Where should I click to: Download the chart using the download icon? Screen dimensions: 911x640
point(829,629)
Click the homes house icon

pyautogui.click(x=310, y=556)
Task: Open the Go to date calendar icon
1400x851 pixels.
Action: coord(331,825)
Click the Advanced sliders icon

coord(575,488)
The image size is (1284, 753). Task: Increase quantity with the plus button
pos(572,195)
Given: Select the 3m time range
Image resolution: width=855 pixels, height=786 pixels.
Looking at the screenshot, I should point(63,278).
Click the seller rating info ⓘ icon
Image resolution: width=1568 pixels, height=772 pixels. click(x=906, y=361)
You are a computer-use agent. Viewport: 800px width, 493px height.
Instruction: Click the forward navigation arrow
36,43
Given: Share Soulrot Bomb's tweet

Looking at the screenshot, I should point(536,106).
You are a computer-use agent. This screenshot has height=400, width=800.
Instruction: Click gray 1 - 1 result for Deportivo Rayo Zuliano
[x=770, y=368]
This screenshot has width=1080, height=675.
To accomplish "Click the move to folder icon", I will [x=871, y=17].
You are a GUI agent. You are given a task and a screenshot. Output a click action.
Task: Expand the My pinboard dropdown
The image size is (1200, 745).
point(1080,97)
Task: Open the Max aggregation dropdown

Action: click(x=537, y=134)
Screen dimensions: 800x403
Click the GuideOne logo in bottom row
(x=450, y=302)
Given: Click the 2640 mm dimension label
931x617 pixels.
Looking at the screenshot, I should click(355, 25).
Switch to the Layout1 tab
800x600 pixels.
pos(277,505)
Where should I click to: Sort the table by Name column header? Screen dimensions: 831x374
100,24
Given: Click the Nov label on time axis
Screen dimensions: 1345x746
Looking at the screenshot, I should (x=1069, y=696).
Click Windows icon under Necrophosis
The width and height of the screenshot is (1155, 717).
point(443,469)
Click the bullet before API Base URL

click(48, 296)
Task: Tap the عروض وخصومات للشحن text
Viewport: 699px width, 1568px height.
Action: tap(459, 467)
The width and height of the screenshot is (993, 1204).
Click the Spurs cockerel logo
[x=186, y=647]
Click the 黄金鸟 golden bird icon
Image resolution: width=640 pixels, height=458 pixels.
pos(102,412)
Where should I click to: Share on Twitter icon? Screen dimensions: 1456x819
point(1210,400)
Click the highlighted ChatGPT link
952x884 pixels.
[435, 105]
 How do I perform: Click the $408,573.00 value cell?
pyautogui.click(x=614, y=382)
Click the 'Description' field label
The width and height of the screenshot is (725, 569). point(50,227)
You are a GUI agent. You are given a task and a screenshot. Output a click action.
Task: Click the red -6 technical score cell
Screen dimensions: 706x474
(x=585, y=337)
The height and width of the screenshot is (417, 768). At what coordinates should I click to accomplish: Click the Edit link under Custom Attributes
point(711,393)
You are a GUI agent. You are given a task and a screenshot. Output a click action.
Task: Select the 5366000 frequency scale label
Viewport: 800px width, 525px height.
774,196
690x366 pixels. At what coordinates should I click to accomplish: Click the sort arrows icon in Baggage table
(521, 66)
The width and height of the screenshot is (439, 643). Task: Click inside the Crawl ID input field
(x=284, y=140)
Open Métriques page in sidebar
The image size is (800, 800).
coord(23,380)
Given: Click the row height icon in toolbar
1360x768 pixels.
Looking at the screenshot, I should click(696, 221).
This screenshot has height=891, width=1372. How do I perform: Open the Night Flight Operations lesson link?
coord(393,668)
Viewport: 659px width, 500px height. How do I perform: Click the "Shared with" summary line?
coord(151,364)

------------------------------------------------------------------------

Description of the task:
Each line holding "time" should be copied from the material above.

Response to this exercise:
Given: Select the 3m time range
Given: Click the Nov label on time axis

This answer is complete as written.